Un gouvernement incompétent… Est-ce si difficile à croire ?

Government Demotivator

Pour ce qui est de la « nationalisation des banques », cela s’est fait de bien piteuse manière : rapidement nationalisées, les trois banques les plus en difficulté ont été re-privatisées en temps record, et sont maintenant la propriété des créditeurs. Autrement dit, les banques islandaises sont maintenant la propriété d’étrangers. Plus intéressant encore, la description par le blogueur de la façon dont une partie de la dette a été « effacée » (celle des prêts portés par du carry trade) permet de bien se rendre compte que les Islandais sont toujours dans un marécage légal. Et que l’autre partie de la dette, assise sur l’inflation, est loin d’être annulée, d’autant que cette inflation n’est pas nulle, et ne l’a jamais été. Pire : l’effort d’annulation de la dette ayant porté sur les emprunts les plus risqués (en carry trade), ce sont ceux qui ont pris le plus de risque qui se retrouvent avec le moins de dette.

Quant à la reprise économique souvent vantée… elle est anémique pour le dire pudiquement : avec une inflation actuellement à 4% pour 2012 (inflation sur laquelle sont assis nombre d’emprunts, je le rappelle) et une augmentation du PIB de 2,7%, l’Islande fait, au mieux, du surplace (merci d’aller lire le paragraphe correspondant, détaillé, dans le billet du blogueur). Concrètement : les Islandais s’appauvrissent.

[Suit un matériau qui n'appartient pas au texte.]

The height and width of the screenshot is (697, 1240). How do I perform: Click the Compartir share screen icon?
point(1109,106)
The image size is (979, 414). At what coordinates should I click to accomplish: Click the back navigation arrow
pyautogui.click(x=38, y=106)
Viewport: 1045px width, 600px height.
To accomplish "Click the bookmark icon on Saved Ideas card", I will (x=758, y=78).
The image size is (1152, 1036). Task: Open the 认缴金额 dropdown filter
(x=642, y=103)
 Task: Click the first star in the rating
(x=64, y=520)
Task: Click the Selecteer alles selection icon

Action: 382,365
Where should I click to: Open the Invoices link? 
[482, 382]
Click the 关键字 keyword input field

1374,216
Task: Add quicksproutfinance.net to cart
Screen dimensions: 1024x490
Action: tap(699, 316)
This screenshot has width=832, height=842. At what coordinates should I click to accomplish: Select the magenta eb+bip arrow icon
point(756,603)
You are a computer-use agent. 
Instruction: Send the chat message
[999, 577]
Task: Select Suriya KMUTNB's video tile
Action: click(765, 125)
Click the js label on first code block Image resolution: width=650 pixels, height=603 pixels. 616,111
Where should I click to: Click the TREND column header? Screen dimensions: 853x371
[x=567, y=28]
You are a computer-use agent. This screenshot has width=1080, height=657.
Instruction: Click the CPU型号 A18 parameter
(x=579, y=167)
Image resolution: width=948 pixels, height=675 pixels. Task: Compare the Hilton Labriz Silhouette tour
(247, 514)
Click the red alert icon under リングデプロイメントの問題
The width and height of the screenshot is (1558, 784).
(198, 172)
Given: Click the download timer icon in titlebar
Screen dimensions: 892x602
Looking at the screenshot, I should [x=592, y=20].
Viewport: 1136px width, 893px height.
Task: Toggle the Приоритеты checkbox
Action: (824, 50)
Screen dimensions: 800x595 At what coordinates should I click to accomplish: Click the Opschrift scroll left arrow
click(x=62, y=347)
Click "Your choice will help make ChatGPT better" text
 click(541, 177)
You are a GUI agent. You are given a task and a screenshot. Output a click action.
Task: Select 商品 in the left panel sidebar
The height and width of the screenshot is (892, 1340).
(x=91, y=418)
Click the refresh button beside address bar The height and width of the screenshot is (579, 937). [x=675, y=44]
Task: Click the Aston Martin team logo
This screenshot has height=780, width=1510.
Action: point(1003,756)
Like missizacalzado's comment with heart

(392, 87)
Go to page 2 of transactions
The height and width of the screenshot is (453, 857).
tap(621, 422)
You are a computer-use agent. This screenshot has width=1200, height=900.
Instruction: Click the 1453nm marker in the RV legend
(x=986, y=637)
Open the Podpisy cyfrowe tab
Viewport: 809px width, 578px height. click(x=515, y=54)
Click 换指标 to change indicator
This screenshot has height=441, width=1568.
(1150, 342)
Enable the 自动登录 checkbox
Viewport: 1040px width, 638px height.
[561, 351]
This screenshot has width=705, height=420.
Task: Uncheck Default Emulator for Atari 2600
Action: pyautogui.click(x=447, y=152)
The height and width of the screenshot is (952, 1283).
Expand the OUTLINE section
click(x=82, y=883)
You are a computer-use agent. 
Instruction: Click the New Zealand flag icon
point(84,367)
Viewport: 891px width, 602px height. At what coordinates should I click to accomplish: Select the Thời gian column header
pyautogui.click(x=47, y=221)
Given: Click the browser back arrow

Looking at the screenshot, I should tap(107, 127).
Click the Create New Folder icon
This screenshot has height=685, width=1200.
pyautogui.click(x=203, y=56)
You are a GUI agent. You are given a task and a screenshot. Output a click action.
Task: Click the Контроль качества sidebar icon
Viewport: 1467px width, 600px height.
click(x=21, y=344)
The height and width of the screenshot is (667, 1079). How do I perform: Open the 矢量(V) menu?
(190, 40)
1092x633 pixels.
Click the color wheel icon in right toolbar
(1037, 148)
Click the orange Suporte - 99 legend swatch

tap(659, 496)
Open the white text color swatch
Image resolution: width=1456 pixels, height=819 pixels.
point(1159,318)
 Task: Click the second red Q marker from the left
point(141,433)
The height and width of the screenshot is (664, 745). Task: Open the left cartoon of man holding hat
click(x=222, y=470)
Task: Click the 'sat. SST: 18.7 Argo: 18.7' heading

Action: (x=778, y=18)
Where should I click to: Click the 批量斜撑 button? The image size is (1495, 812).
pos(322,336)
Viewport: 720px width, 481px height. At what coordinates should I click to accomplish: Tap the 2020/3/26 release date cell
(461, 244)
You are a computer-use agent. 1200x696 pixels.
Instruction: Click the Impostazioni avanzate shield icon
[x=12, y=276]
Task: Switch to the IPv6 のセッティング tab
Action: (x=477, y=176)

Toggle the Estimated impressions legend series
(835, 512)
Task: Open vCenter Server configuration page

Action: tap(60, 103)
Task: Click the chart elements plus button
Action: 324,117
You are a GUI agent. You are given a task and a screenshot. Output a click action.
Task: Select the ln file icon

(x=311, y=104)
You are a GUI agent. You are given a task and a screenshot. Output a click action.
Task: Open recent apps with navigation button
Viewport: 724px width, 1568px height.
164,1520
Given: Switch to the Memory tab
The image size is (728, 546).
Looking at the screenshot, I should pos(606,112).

Bref : les « solutions » prônées par certains, solutions qui consistent à laisser filer la monnaie, ne pas rembourser la dette ou nationaliser les banques ont été tentées dans cette île, et très clairement, elles ne satisfont qu’une petite minorité fort vocale sur les bienfaits récoltés. Du reste, on ne s’étonnera pas de savoir que le gouvernement islandais est socialiste.

De l’autre côté de la planète à présent, regardons ce qui se passe en Chine.

C’est intéressant à plus d’un titre et notamment par le fait que le pays est dans une position diamétralement opposée à celle de l’Islande : il est massivement créditeur, dispose d’une croissance qui, si elle a été plus forte il y a quelques années, n’en reste pas moins supérieure à la croissance moyenne en Europe, et de très loin.

Devant ces constats, la Chine est souvent présentée comme l’exemple type de capitalisme turbolibéral, l’image ne s’embarrassant pas du régime politique clairement dictatorial, de l’absence de liberté d’expression et de la censure massive qui l’accompagne, et de la structure même du capitalisme en place dont on peine à dire, sans une mauvaise foi bien altercomprenante, qu’il puisse être néo, ultra ou turbolibéral.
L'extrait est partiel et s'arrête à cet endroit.